We can get the ids for each school by exploting open api endpoints. These ids give us part of what we need to get the information contained in the tours.

In [33]:
header = {'User-Agent': 'Mozilla/5.0 (Macintosh; Intel Mac OS X 10_10_1) AppleWebKit/537.36 (KHTML, like Gecko) Chrome/a39.0.2171.95 Safari/537.36'}
link = "https://search.youvisit.com/institution-profiles"

In [34]:
response = requests.get(link, headers=header)

In [35]:
TOTAL_RECORDS = 8264 # this may change but hard coding it and changing in the future is easy
RECORDS_PER_PAGE = 100
TOTAL_PAGES = math.ceil(TOTAL_RECORDS / RECORDS_PER_PAGE)

In [44]:
data = []
# getting all the institution ids along with some other useful information
for page_no in range(TOTAL_PAGES):
    institution_profiles = requests.get("{}?size={}&page={}".format(link, RECORDS_PER_PAGE, page_no), headers=header)
    json_data = json.loads(institution_profiles.text)
    for record in json_data["data"]["records"]:
        if record["has_virtual_tour"]:
            institution_id = record["inst_id"]
            institution_name = record["name"]
            institution_url = record["url"]
            data.append([institution_id, institution_name, institution_url])

In [51]:
institution_dataframe = pd.DataFrame(data, columns = ["institution-id", "institution-name", "institution-url"])

### Gathering Tour Information

Using the previously gathered institution ids, we can exploit another open api endpoint to get the information contained within the tours themselves.

In [90]:
link = "https://api.youvisit.com/v1.2/institutions"

In [127]:
# getting the tours avaliable for each institution
data = []
for index, row in institution_dataframe.iterrows():
    tour_info = requests.get("{}/{}".format(link, row["institution-id"]), headers=header)
    json_data = json.loads(tour_info.text)
    for location in json_data["data"][0]["locations"]:
        location_id = location["loc_id"]
        location_name = location["name"]
        institution_id = row["institution-id"]
        institution_name = row["institution-name"]
        institution_url = row["institution-url"]
        data.append([location_id, location_name, institution_id, institution_name, institution_url])

In [128]:
stops_dataframe = pd.DataFrame(data, columns = ["location-id", 
                                                "location-name", 
                                                "institution-id", 
                                                "institution-name", 
                                                "institution-url"])

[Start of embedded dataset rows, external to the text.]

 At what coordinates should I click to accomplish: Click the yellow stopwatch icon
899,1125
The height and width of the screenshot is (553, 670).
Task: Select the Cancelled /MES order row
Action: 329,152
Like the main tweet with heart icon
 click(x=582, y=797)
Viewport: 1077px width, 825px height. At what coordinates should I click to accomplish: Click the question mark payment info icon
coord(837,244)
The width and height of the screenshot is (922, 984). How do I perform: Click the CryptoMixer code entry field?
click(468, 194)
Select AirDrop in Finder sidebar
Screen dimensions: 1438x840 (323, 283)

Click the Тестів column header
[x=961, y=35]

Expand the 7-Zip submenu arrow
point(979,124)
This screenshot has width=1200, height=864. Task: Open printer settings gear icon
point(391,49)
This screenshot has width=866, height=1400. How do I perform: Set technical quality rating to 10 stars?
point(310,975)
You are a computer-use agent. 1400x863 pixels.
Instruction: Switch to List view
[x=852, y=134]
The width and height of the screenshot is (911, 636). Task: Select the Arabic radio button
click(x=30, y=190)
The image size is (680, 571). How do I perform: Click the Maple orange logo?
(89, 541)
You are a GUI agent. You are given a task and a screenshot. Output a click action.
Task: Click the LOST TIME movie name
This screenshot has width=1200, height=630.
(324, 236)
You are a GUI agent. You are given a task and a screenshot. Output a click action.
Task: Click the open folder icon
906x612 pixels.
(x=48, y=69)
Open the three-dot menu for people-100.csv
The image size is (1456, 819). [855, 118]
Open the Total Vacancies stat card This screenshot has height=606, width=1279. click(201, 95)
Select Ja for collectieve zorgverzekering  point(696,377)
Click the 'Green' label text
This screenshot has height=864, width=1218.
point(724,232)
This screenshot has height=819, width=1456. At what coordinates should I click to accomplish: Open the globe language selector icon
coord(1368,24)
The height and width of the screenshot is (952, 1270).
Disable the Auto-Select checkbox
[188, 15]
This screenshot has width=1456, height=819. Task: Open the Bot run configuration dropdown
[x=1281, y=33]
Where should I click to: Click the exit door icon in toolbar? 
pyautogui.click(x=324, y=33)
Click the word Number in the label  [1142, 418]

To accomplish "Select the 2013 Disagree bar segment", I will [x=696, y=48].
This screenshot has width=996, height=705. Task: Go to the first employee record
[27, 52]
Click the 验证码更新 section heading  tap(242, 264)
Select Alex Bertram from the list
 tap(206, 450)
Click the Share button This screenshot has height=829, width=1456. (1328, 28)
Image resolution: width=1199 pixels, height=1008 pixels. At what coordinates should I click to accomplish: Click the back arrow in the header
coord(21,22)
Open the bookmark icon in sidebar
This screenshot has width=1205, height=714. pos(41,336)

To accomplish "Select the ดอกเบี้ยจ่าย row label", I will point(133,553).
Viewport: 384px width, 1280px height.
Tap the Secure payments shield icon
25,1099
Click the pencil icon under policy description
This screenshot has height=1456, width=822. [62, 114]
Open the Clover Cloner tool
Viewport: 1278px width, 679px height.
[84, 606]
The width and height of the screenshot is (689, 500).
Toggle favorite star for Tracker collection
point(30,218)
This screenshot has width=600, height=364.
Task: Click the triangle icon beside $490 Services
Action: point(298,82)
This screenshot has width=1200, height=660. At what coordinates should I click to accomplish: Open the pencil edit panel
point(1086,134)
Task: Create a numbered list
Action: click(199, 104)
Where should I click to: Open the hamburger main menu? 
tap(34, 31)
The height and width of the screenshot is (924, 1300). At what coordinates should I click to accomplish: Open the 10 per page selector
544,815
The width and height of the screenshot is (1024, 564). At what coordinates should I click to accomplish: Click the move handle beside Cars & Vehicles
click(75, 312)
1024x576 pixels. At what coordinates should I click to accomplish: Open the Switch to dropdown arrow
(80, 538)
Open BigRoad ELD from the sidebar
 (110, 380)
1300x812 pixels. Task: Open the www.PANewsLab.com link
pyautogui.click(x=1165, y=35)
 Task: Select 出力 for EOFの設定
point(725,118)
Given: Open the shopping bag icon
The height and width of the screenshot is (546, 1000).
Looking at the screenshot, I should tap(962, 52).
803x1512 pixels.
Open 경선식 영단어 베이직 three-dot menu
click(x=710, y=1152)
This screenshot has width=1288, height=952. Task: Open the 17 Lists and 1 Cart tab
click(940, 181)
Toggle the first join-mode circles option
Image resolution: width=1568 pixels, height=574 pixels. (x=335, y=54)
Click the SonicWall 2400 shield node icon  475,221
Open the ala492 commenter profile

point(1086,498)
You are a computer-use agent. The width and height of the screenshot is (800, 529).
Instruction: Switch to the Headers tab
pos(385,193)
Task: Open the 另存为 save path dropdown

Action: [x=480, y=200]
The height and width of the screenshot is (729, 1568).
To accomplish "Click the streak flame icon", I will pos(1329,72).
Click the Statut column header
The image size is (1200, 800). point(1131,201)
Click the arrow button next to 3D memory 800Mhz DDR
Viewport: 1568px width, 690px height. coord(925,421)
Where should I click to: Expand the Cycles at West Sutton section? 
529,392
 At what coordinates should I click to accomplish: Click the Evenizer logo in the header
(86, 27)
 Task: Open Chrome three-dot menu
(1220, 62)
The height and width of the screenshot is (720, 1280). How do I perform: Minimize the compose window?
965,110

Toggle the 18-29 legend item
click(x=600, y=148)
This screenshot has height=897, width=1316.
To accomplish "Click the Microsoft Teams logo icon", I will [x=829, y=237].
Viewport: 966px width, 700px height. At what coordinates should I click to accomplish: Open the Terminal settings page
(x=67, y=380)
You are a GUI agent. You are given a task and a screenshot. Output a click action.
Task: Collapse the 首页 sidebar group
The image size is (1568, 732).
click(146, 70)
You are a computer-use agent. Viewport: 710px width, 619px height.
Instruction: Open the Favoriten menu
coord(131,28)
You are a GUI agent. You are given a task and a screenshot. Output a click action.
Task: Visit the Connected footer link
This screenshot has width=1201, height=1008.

### Gathering Stops on Tours

By tweaking the earlier api call we can get out the stops information from the webserver.

In [137]:
link_end = "stops?expand=all&allowInProgress=locations,tours&limit=1000&env=www"
stops_info = requests.get("{}/{}/locations/{}/{}".format(link, 60018, 80314, link_end), headers=header)

In [145]:
# getting the locations for each individual tour
data = []
for index, row in stops_dataframe.iterrows():
    stops_info = requests.get("{}/{}/locations/{}/{}".format(link, 
                                                             row["institution-id"], 
                                                             row["location-id"], 
                                                             link_end), 
                                                    headers=header)
    
    stops_data = json.loads(stops_info.text)
    data.append([key["title"] for key in stops_data["data"]]) # getting the name of all the stops from in the tour.

In [147]:
stops_dataframe["stops"] = data

In [152]:
stops_dataframe.to_csv("./data/stops-info.csv", sep="\t", encoding="utf-8")